Another tip is to look at what was covered in medical school. Some Undergraduate MBBS courses provide dedicated training in teaching – which can get you 3 out of 4 points it this section, with no extra work. Try and find your certificates/ proof of attendance.
Section 7: Quality Improvement
This section used to be called ‘Audits’; but now it’s QI and getting full marks should be straight forward. You can design a QI project tomorrow – follow the PDSA Methodology and capture two cycles, present it and you’re done. The mark scheme does not specify where it should be presented. It will look better when it comes to interview if you have presented it at a regional or national meeting/conference but ultimately it doesn’t matter! No excuse for not hitting the 10 points on offer! If you’re looking for ideas then a good place to present your project is the RCP Trainees Conference
Section 8: Leadership
The points are scored for being a trainee representative on a committee and the number of points on offer goes up depending on the level of the committee. Being on national committees scores the most but of course not everyone can do that. Put your hand up when they ask for local training reps or members for the Junior Doctors Forum and you’ll easily score points here that others won’t. Just remember to get your letter/certificate as evidence!
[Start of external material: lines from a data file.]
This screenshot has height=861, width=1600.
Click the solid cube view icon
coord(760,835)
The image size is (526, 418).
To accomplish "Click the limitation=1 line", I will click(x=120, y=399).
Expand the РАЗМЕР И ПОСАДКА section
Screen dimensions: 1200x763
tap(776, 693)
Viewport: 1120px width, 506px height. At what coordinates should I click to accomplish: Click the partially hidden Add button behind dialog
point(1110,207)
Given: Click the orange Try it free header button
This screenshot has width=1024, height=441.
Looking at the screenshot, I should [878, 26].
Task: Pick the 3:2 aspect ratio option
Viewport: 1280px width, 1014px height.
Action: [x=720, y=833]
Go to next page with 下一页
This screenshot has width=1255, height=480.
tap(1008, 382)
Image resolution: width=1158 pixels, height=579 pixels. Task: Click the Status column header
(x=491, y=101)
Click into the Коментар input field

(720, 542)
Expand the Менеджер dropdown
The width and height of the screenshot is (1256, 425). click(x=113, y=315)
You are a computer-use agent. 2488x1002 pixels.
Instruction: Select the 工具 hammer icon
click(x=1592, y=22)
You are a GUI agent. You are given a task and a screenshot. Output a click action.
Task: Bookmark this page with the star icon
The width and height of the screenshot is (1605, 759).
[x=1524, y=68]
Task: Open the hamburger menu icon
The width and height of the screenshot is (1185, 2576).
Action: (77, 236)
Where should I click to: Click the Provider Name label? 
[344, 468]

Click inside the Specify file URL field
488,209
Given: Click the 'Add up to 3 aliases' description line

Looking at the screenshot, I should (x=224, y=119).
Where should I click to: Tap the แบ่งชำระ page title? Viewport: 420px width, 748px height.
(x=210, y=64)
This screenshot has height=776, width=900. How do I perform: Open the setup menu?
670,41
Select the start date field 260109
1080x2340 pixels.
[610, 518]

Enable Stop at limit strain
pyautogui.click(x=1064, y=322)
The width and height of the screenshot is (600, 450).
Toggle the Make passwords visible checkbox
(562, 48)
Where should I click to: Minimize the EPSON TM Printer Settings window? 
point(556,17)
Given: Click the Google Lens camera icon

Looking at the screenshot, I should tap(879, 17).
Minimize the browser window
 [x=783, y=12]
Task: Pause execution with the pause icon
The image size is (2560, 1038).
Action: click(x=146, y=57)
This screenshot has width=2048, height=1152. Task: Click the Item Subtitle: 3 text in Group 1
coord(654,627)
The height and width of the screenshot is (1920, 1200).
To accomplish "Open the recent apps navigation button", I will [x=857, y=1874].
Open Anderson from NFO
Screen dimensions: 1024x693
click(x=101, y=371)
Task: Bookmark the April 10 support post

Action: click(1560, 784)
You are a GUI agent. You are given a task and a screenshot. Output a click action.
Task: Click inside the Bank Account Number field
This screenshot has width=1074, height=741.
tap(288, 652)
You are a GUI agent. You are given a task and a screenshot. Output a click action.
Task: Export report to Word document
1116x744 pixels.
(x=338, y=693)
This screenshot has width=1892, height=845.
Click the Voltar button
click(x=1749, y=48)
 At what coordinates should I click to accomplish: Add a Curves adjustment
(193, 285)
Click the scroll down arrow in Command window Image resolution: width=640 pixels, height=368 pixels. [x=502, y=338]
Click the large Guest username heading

Leadership roles that you can score points for include:
- Trainee rep: this is potentially an easy point. Consider applying for this position if available at your trust during induction
- FY2 representative – If not available you may suggest this should be a position.
- Role in the doctor’s mess: probably the easiest point in the portfolio and something to apply for during induction. You may just organise drinks once a month but this is worth points!
- Rota Coordinator: ask your consultant or registrar if you can help with this. They will be delighted!
- Organising a journal club
- Organising teaching
Evidence of Leadership Development and Management Courses sadly won’t score you points but are good things to include and will be great to talk about!